Sure, the plans for redevelopment of the New Haven Union Station are certainly impressive… the new European-style roof and canopy over the tracks, the redone passenger tunnel, etc. All of it serving as a beautiful gateway to The Elm City and a new TOD (transit oriented development) project on adjacent state land.
But why are we spending $402
million on this while we can’t find a paltry $3 million to restore some train
service on Shore Line East? We seem to
be able to afford a cathedral for trains, just not the trains themselves.
I get it that infrastructure spending is important, much of it paid for with OPM (Other Peoples’ Money, i.e. the Feds). But shouldn’t we be providing actual transportation, not just architectural marvels? I guess it’s easier to ribbon-cut a station than run a schedule.
Consider just two other projects,
small and large, as examples:
The $33
million installation of electrically-heated station platforms at the Darien
RR station (already 15 months behind schedule)… or the seven year-long, billion
dollar rebuild of the Walk
rail bridge in Norwalk. There seems
to be plenty of money (and jobs) for construction but not for the trains and
buses that will then use what’s built.
Why is the legislature looking
at potential cuts affecting up to 30% of the bus service in Bridgeport while
keeping the future of nine different Microtransit projects in some jeopardy?
Greater Bridgeport Transit
carries as many as 15,000 passengers daily.
And there are 17 towns and
cities served by nine Microtransit pilot programs, serving up more than
100,000 trips annually with Uber-like door-to-door service. Norwalk’s Wheels2U has proven the concept’s
success with 200+ riders per day.
And guess what one of the
bigger destinations of these bus and Microtransit riders: that’s right, the train station. This is how CDOT hopes to increase ridership
on the rails, by cutting bus service? With
the price of gasoline these days, is this any way to encourage commuters to
leave their car at home and try transit?
Why has CDOT plans for another
5% fare hike this July on Metro-North with no expansion of service and no
increase in speed? And the Governor’s
campaign of super-fast
express trains to New York City… just that, a campaign promise never
fulfilled.
Why is Amtrak
suing the MTA (parent of Metro-North) instead of cooperating to provide
better train service?
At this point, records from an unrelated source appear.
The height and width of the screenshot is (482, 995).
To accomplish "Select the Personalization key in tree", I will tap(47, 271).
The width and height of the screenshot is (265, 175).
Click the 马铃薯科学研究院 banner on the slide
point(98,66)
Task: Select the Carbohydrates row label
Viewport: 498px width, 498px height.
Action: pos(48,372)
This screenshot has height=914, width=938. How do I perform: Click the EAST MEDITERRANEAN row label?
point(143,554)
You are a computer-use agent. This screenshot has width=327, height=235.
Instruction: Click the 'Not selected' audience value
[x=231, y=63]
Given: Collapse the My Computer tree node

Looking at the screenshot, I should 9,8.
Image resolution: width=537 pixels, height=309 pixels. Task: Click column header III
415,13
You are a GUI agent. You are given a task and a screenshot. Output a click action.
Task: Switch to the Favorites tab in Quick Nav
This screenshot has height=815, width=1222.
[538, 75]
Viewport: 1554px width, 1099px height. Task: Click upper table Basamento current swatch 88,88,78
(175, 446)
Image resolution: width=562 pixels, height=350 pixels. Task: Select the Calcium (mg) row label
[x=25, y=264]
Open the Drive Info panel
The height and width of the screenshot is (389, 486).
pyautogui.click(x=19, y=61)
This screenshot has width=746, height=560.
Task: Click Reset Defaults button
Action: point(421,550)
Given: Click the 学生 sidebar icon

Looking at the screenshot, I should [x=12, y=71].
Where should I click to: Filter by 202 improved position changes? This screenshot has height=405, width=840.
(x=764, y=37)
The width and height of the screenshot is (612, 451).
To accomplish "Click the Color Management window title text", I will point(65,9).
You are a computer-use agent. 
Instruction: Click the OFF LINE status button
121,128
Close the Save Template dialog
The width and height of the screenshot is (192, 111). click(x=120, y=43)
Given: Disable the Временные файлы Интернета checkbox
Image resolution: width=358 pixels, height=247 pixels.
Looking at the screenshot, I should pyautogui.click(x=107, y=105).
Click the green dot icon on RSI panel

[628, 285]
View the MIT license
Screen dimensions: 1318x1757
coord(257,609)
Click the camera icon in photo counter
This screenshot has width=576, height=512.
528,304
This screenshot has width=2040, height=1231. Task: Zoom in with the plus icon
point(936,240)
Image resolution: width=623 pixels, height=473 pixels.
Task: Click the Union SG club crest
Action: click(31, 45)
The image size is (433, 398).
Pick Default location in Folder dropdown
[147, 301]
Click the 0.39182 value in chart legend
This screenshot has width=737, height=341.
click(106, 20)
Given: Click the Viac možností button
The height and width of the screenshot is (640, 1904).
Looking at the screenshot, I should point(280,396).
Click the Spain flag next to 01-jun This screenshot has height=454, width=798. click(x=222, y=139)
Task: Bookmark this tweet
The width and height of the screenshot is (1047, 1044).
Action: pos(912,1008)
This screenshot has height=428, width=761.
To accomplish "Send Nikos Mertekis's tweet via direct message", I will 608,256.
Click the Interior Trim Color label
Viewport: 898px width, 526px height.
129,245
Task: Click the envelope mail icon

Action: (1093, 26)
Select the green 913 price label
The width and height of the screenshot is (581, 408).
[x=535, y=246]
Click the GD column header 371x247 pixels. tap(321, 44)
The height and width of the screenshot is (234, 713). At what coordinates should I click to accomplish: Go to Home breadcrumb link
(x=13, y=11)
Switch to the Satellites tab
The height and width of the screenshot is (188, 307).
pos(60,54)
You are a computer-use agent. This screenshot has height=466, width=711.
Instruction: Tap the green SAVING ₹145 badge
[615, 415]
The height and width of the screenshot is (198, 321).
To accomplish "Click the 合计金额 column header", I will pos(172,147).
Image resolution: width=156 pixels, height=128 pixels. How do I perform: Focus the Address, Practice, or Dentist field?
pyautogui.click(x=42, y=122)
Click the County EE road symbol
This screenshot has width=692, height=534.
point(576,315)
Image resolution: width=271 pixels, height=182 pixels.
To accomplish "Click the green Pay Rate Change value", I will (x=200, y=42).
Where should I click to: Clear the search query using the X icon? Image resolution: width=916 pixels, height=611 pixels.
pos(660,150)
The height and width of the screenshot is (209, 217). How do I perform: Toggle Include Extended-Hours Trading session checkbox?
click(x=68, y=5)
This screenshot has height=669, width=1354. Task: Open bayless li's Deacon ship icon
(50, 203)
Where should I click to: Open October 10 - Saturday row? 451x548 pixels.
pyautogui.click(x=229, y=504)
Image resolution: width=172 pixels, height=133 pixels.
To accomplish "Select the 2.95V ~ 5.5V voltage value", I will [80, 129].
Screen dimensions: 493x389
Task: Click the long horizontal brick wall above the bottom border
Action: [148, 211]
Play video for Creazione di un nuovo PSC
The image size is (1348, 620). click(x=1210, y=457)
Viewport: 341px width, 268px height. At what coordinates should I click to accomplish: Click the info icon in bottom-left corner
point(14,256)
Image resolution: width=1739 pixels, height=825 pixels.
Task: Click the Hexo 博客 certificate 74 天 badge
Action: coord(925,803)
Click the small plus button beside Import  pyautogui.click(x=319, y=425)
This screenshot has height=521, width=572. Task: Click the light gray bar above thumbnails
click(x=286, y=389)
MTA claims that
Amtrak is slowing development of their new commuter service to the East Bronx
while Amtrak says the railroad is denying it the right to run non-revenue and
test trains on the New Haven line.
Why does Amtrak bicker with
CDOT over The Hartford Line, limiting U-pass
(student) riders’ access to its too-short, always-crowded, trains between
Springfield and New Haven?
Why have high access and power
costs charged by Amtrak made running the shiny, new M8 electric trains on Shore
Line East uneconomical, persuading CDOT to pull out old
passenger cars and run diesel locos just to save money? Another nail in the coffin of Shore Line
East.
It seems that we’re not
investing in transportation. We’re
investing in transportation projects… real estate, not real people. And riders (voters) can tell the difference.